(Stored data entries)

· · · · ·

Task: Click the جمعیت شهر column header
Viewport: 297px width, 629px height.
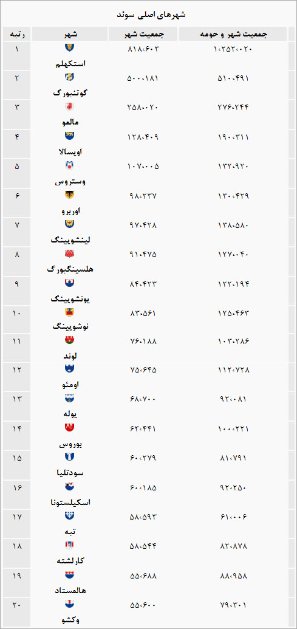Action: pos(143,34)
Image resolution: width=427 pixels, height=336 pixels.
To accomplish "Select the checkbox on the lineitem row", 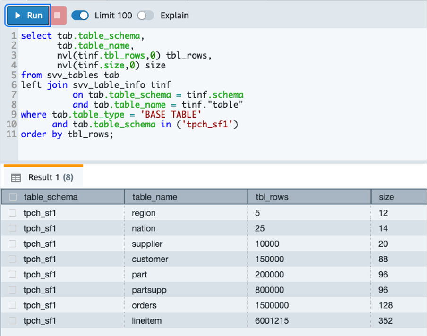I will [x=13, y=321].
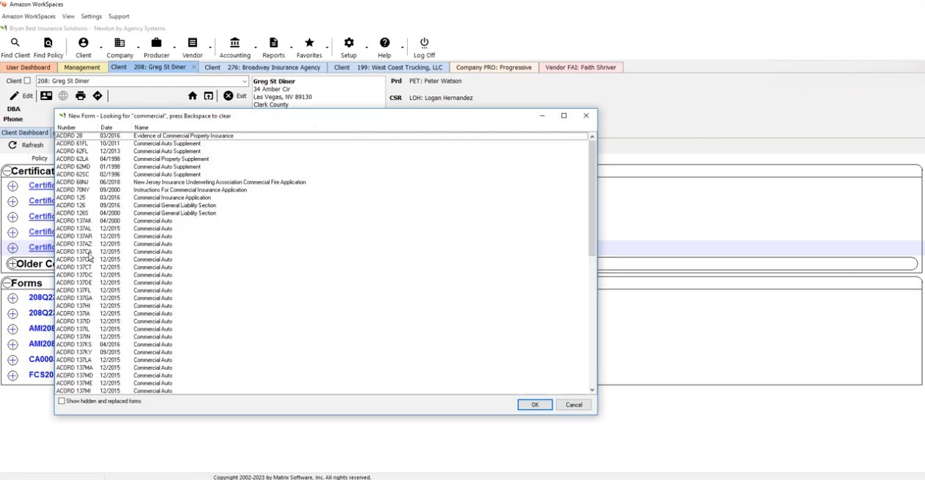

· · · · ·

Display each line above that contains the string "height", treating uppercase and lowercase letters as distinct.

Exercise output:
Viewport: 297px width, 629px height.
Image resolution: width=427 pixels, height=336 pixels.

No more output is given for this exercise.